▶ [ACTIVITY] Using the records below, return exactly the lines from the one containing "Task: Edit Seek Forward Half Second shortcut" through the last, and omit pictures.

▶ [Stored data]
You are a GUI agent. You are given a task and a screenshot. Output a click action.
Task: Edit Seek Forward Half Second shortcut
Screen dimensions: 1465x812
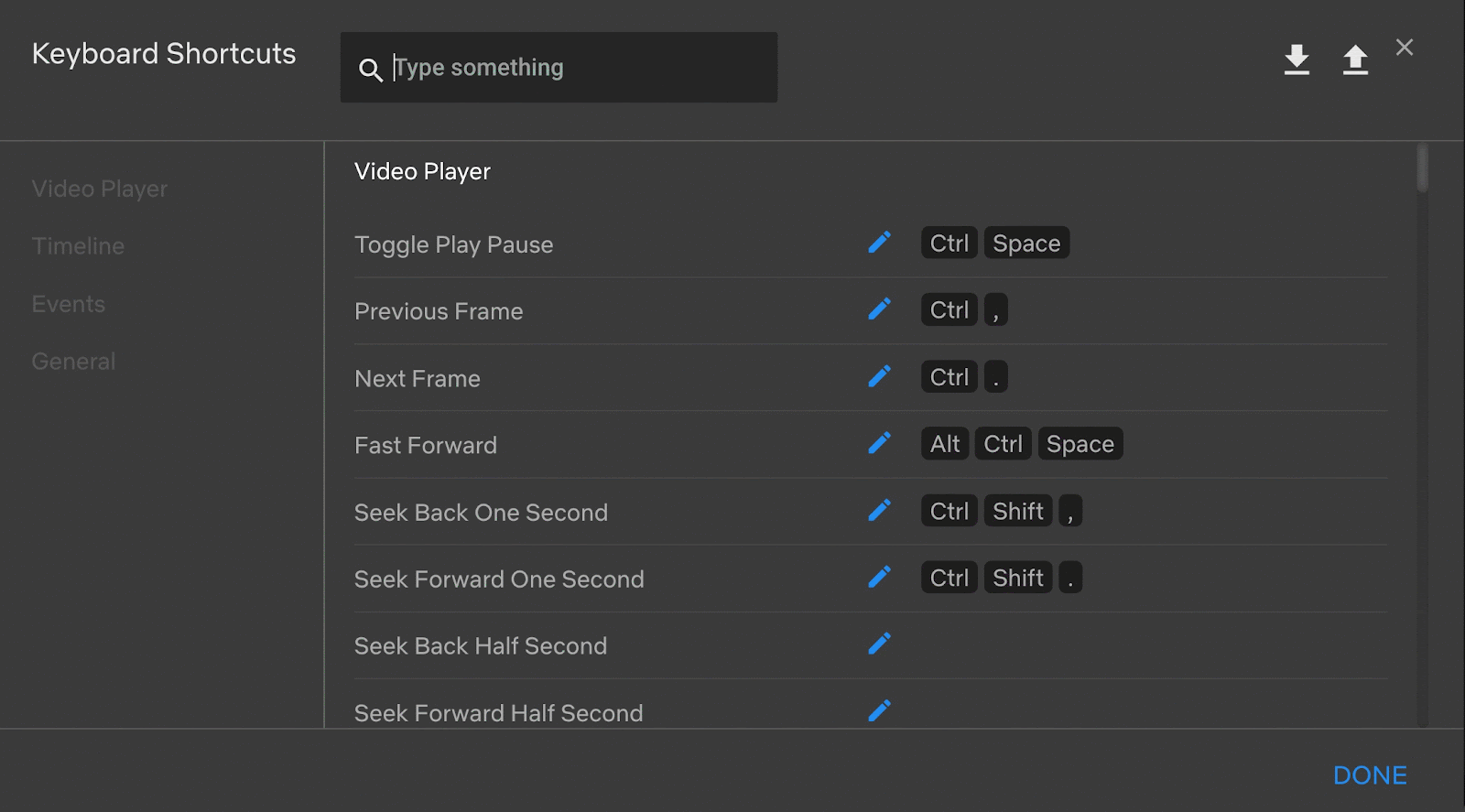click(x=879, y=710)
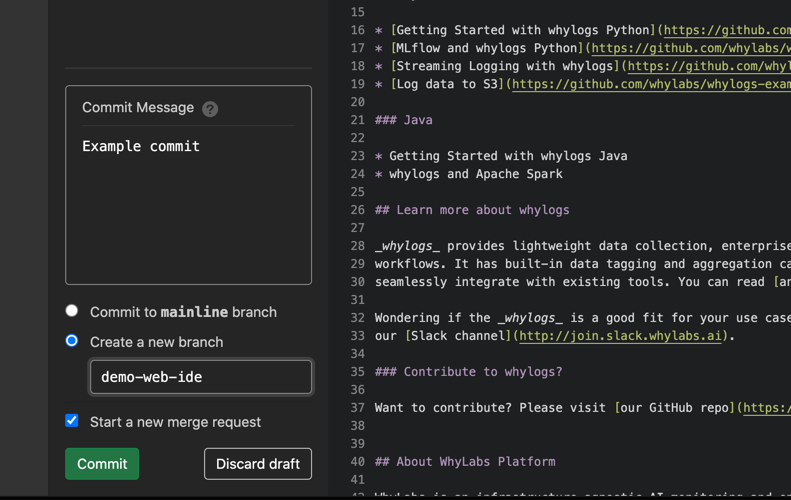Select Create a new branch option
Screen dimensions: 791x500
[x=72, y=341]
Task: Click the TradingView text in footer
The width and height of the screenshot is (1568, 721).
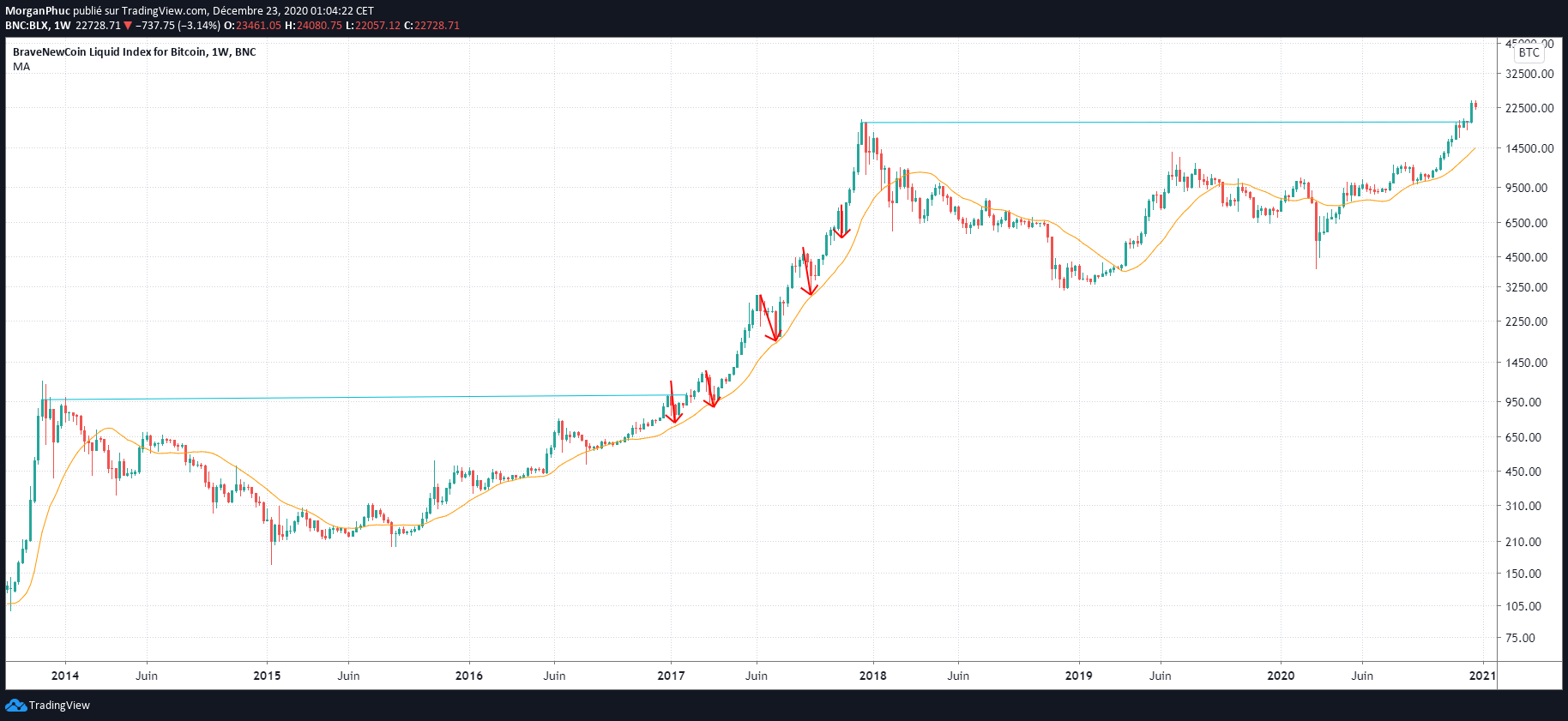Action: [59, 706]
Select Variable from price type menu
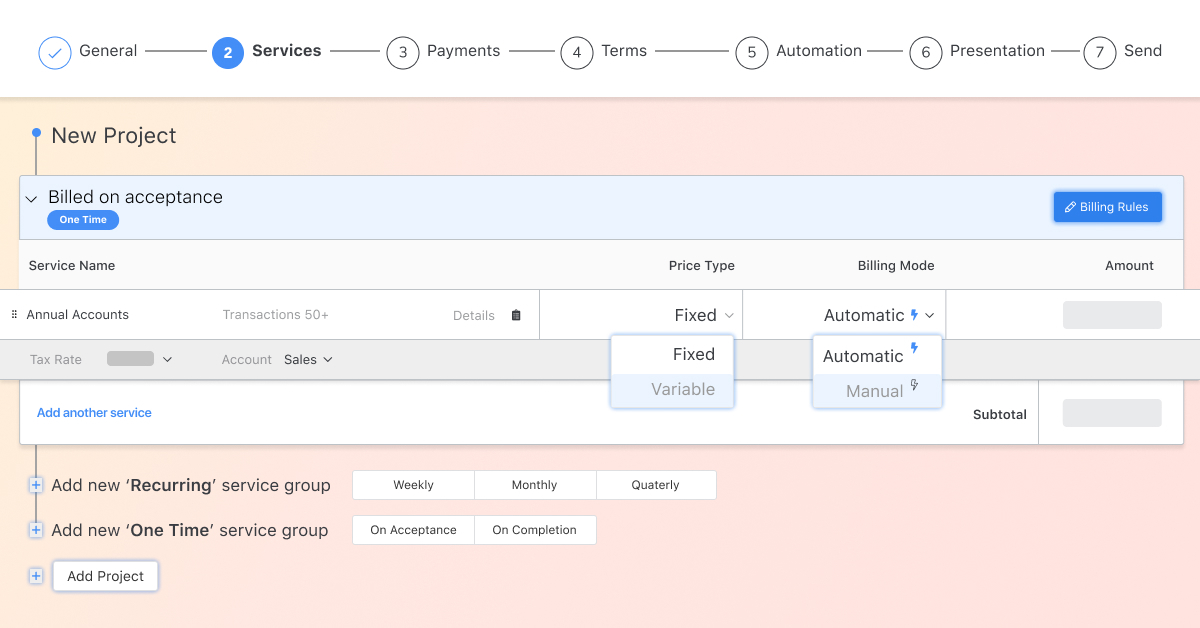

▶ [RESPONSE TO THIS TASK]
Task: Edit Seek Forward Half Second shortcut
Screen dimensions: 1465x812
click(x=879, y=710)
Select Create a new branch option
Screen dimensions: 791x500
[x=72, y=341]
Task: Click the TradingView text in footer
The width and height of the screenshot is (1568, 721).
Action: [59, 706]
Select Variable from price type menu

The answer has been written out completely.